Österreich ist ein Land der Freiwilligen. Kaum bekannt ist, dass sich bundesweit rund 1.000 Menschen als ehrenamtliche Bewährungshelfer:innen engagieren.

Zufälle gibt es immer.

Für Margit Jelenko gibt es Zufälle, über die sie sich besonders freut. Nämlich dann, wenn die ehrenamtliche Bewährungshelferin ehemaligen Klient:innen auf der Straße begegnet und merkt, dass es ihnen gut geht. „Ich sehe, da sind Dinge gelungen“, sagt Margit. „Die Wohnung des Klienten oder der Klientin ist noch da, der Job ist noch da, die Kinder sind gut versorgt. Es gibt viele schöne Momente. Deshalb bin ich auch ehrenamtlich tätig.“

Margit Jelenko ist in guter Gesellschaft. 3,4 Millionen Menschen in Österreich engagieren sich freiwillig – bei Blaulichtorganisationen, in Kultur- und Sportvereinen oder bei sozialen Organisationen. Wenig bekannt ist, dass es auch in der justiznahen Sozialarbeit ehrenamtliches Engagement gibt. Rund 1.000 Frauen und Männer in ganz Österreich arbeiten ehrenamtlich in der Bewährungshilfe bei NEUSTART.

60 Prozent von ihnen sind weiblich. Anderen helfen zu wollen und einen Beitrag zum Gemeinwohl zu leisten – das sind die Hauptmotive für freiwilliges Engagement.
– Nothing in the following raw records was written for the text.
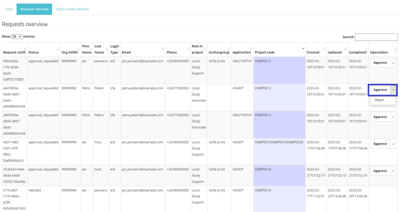Switch to the View tab

coord(9,9)
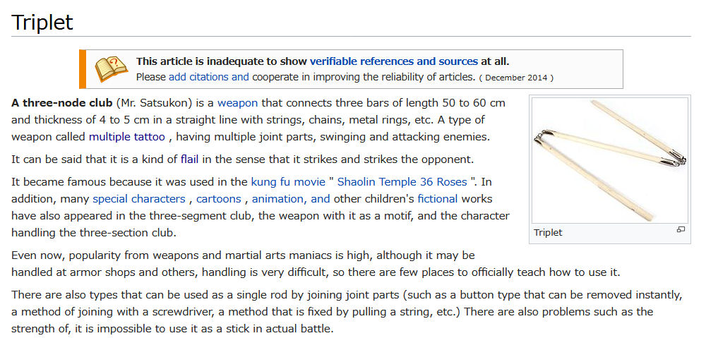Click the bold 'A three-node club' text
The width and height of the screenshot is (706, 338).
pos(61,103)
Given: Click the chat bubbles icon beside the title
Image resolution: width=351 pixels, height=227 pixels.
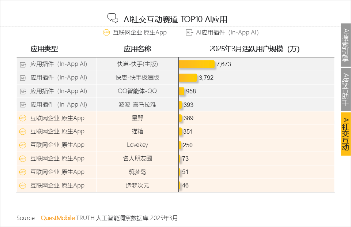Looking at the screenshot, I should pos(112,18).
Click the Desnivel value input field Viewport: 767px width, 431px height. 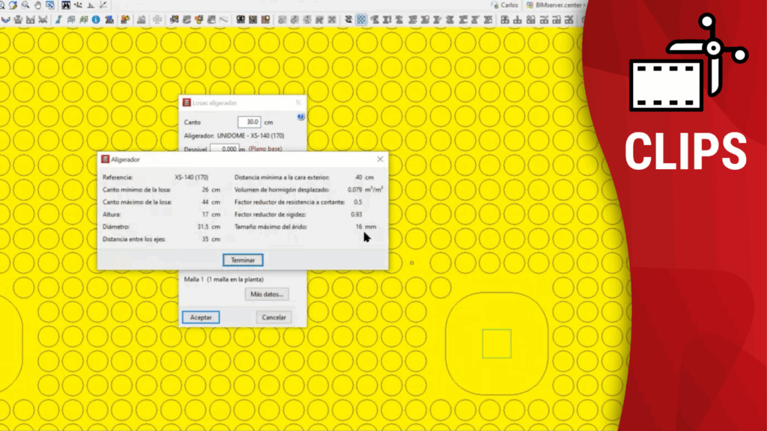[223, 149]
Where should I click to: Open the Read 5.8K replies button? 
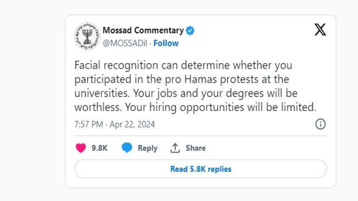200,169
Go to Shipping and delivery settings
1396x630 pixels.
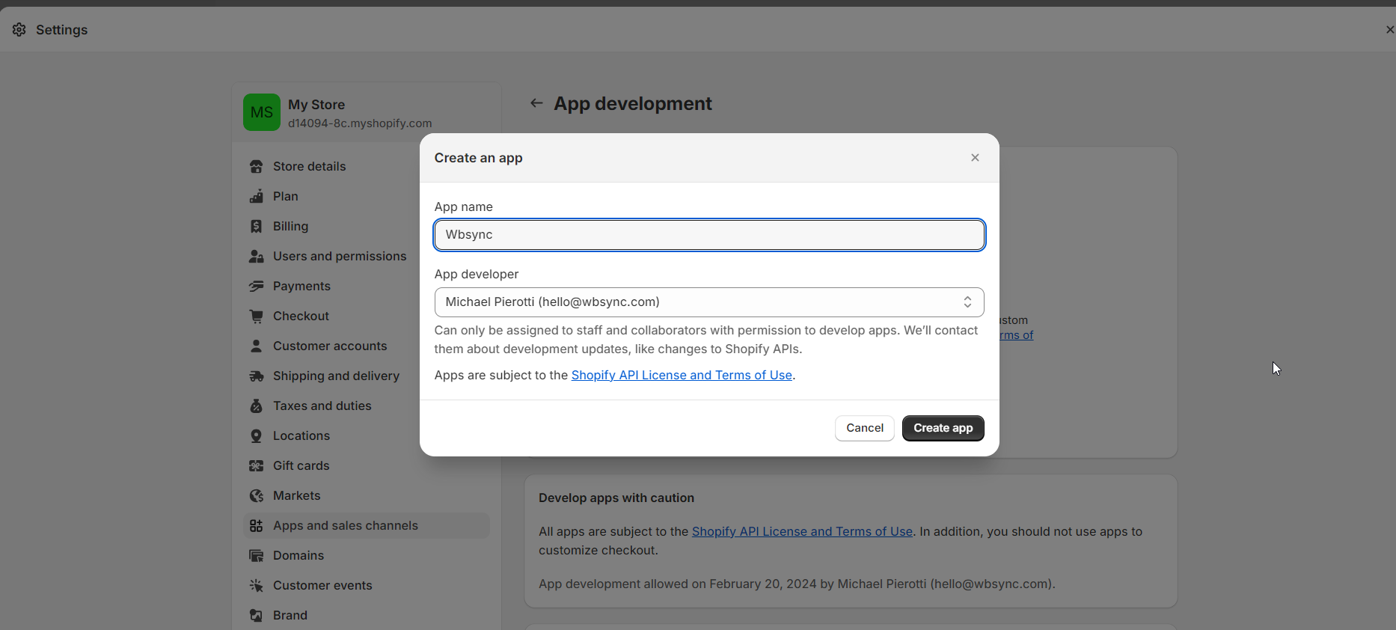(x=336, y=376)
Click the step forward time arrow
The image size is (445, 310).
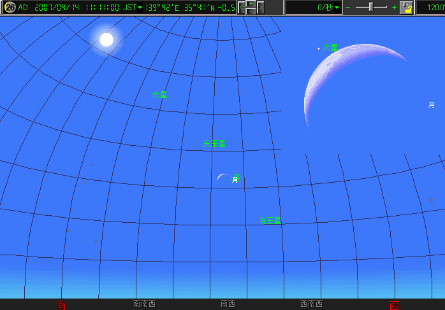[x=260, y=8]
Diese Einstellung würdigt auch die Justizministerin. „Ehrenamtliche Tätigkeit in der Bewährungshilfe und in der Opferbetreuung ist Teil des solidarischen Zusammenhalts und der demokratischen Grundhaltung in der Gesellschaft“, sagte Alma Zadić anlässlich des Welttags des Ehrenamts.

Anerkennung und Wertschätzung verdienen sich Ehrenamtliche mit ihrem Engagement.

Fragt man jedoch Margit Jelenkos ehrenamtliche Kollegin Lucy Stüber, was ihr die meiste Freude an der Arbeit macht, sagt sie ohne lange nachzudenken: „Der persönliche Kontakt mit den Klientinnen und Klienten und die Zusammenarbeit.“ Ganz ähnlich auch die Antwort von Fatih Öztürk, ebenfalls ehrenamtlicher Bewährungshelfer und im Brotberuf Jurist. „Das friedliche Miteinander und die vertrauensvolle Beziehung sind mir ein Anliegen“, sagt er.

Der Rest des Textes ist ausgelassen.